**Task to carry out:** For the entries below, repeat exactly each line starting with the one that contains "Select the third" and going on through the one that contains "This screenshot has height=985, width=1204.", and no others.
= = =
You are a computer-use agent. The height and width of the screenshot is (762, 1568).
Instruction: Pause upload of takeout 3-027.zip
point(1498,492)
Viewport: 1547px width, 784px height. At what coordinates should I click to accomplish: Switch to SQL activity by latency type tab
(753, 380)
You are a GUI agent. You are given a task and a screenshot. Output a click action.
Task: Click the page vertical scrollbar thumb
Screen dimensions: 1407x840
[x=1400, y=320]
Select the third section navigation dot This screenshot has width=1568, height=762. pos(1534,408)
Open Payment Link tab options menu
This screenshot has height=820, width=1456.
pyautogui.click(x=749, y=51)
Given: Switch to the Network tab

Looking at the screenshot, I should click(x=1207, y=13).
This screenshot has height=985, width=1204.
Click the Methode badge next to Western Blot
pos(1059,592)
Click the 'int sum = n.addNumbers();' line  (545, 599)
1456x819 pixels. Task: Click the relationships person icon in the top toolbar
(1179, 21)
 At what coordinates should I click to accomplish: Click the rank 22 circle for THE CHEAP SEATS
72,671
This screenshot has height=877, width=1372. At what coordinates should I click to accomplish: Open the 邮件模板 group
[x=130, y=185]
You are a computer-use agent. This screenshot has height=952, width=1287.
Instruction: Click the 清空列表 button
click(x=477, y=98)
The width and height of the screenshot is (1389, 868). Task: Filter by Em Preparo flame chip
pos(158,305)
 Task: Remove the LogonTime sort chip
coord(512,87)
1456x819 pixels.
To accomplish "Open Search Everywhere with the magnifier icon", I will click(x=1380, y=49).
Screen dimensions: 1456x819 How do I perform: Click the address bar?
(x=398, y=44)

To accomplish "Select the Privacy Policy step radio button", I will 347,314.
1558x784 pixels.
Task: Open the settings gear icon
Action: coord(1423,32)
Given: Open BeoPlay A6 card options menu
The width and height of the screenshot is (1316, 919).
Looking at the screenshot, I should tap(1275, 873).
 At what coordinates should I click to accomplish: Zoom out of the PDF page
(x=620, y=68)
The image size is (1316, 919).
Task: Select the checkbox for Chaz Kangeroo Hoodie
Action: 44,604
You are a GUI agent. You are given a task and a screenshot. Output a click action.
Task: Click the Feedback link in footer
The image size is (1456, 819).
= = =
**Result for this exercise:**
Select the third section navigation dot This screenshot has width=1568, height=762. pos(1534,408)
Open Payment Link tab options menu
This screenshot has height=820, width=1456.
pyautogui.click(x=749, y=51)
Given: Switch to the Network tab

Looking at the screenshot, I should click(x=1207, y=13).
This screenshot has height=985, width=1204.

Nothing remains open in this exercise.